— Как вам нравится Смоленск?
— Знаете, Москва куда лучше.
— Любите вы музыку Чайковского?
— Да, но это далеко не Бетховен.
— Ну, а г-жа Мунт в роли Норы?
— (Вздох), Комиссаржевская… Я не такой пессимист, как мой собеседник: я не откажу себе в удовольствии слушать Чайковского при существовании Бетховена и видеть г-жу Мунт в той роли, в которой когда-то пленяла нас Комиссаржевская.
Итак, г-жа Мунт, как самодовлеющая величина.
Симпатичный и гибкий голос, искренний тон, свежесть чувства, хорошая школа, характеризуют артистку с лучшей стороны. Нора, как художественный образ, отделана артисткой тщательно и, в общем верно. Пожалуй, следует только «больше забывать о публике» и не принимать так часто «показных поз», лицом к публике.
Очень хорош был и г-н Аркадьев. В роль Ранка, помимо внешне-психического совершенства, г. Аркадьев внес много теплого чувства. А последнее его явление и уход проведены прямо художественно, и оставляют глубокое впечатление.

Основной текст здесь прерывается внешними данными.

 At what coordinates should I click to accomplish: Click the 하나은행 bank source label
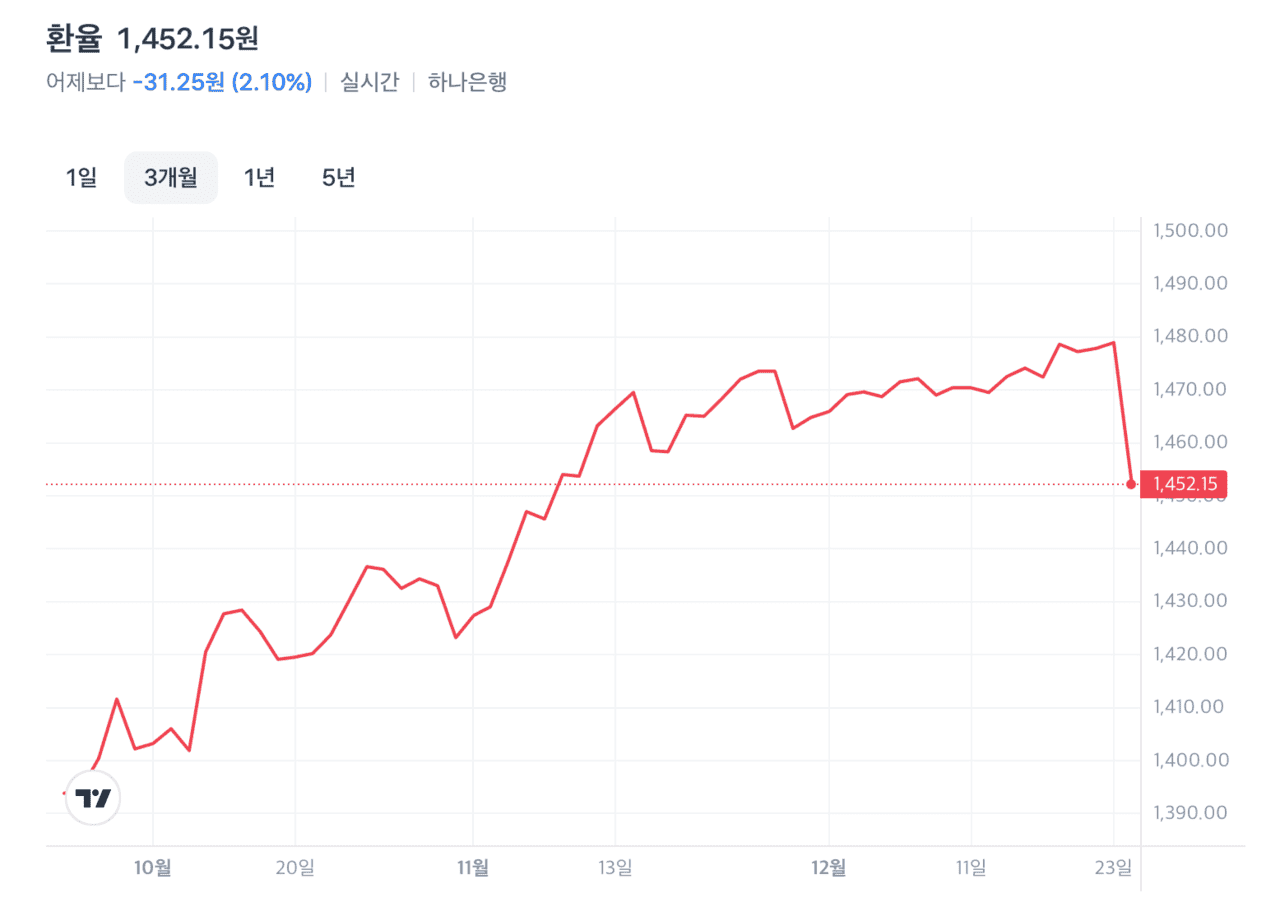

Не могу того же сказать про г-на Шатова: он не сумел создать образа Гельмера и лишь «читал роль», я бы сказал, «утрированно» правильным выговором, какого не услышите даже у тех московских просвирен, к которым отсылает Гоголь учиться русскому произношению, не говоря о художественном театре.
Пред началом спектакля г. Аркадьев прочел слово о Комиссаржевской. Слово мне понравилось уже тем, что в нем не было чайки, разбитых крыльев, оборванных струн и прочего сора, который человеческая пошлость любить сваливать на могилах талантливых и великих людей,
«Не надо слов, — сказал г-н Аркадьев — вспомните Комиссаржевскую и этого довольно. А если вы не видали ее, — никакие слова не воскресят ее чудный образ».